● Text:
If Bloodsports is increasingly looking like the album equivalent of a soft launch then Night Thoughts is surely the ‘difficult second album’ and it is immediately tempting, irresistible in fact, to pit it against their second album proper. It’s irresistible not just because in that strangely addictive past-time of ranking albums against each other Dog Man Star is surely the suede album any other hopes to topple but also because from the first few opening strings there is clearly more than a little lineage between the two. Make no mistake, these are very different records but Night Thoughts is peppered with moments and motifs – some elegant, some cheeky – that echo the earlier album and it would be wilful to ignore that. 

Musically this is a stronger and more fully formed creature than anyone might have expected and sonically it stands head and shoulders against the majority of their back catalogue.  I can’t think of another suede album that could possibly have been presented as a 50 minute instrumental as this is on the deluxe release without sounding like some kind of indie karaoke compilation but this is a lovingly and lushly soundscaped piece of work that holds up remarkably well even in that format. 

All of which makes this feel not only like a great record but like the sound of a band who – perhaps for the first time since the debut – are working together as a *band* and bringing experience gained individually in the hiatus years back to the collective table. In many ways this is an archetypal suede record but in others it is also something different – something more refined, more fleshed out and offers the exciting prospect of them stretching into other new and interesting places in the future.

● Stored entries:
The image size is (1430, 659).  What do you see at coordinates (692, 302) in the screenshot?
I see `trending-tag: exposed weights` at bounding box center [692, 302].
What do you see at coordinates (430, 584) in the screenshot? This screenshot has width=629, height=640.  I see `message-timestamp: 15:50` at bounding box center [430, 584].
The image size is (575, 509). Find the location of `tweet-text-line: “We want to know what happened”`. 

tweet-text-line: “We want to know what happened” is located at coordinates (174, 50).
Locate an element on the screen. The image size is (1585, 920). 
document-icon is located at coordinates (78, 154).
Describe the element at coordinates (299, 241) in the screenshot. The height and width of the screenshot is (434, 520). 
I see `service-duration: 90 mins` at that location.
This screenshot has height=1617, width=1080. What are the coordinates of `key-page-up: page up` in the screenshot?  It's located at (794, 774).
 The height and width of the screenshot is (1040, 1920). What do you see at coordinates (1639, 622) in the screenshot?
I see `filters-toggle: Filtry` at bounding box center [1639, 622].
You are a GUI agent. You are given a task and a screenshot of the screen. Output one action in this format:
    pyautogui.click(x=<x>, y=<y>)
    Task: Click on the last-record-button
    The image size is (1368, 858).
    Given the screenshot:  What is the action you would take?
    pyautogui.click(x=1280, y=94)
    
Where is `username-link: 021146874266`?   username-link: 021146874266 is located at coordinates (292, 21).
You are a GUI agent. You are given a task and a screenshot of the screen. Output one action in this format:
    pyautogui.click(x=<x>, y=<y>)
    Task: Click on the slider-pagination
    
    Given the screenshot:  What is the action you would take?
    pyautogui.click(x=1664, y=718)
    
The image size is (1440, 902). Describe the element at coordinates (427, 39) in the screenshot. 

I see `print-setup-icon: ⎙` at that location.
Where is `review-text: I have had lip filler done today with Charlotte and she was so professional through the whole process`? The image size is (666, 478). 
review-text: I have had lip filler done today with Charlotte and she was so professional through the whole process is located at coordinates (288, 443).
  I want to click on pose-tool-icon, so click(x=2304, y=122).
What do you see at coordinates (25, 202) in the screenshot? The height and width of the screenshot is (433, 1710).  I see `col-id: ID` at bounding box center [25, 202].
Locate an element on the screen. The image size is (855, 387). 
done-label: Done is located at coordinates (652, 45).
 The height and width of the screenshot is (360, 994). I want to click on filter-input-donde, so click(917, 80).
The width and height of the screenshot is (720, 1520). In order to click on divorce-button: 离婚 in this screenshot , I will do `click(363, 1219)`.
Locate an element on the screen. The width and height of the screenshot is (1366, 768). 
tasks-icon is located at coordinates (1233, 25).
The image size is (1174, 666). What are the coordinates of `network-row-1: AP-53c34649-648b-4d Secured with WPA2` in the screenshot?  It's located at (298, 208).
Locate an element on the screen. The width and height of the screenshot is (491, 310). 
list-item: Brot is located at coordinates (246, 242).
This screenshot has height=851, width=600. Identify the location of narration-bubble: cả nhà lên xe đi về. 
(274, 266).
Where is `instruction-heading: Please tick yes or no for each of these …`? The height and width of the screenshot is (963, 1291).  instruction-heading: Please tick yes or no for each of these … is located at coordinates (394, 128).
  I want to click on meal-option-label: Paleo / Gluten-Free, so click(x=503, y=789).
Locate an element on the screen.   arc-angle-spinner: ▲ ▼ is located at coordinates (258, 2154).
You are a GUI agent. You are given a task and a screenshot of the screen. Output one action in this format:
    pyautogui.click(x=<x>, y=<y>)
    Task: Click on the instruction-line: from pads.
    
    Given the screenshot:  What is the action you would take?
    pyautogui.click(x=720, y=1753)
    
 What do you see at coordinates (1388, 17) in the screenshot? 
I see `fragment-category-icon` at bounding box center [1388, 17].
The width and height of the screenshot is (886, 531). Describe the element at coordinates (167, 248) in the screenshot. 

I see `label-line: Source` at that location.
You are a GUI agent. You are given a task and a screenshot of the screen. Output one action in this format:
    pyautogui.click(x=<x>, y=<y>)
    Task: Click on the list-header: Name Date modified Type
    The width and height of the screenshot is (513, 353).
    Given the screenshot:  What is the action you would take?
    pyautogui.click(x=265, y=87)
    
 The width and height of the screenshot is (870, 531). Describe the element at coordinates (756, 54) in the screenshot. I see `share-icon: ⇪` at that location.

● Exercise brief: According to the album review, why is it irresistible to compare Night Thoughts with Dog Man Star? Answer in one to three sentences. These items were taken from a separate source.

● Response: Dog Man Star is the suede album that any other one hopes to topple when albums are ranked against each other. Also, from the first few opening strings, Night Thoughts shows clear lineage with it.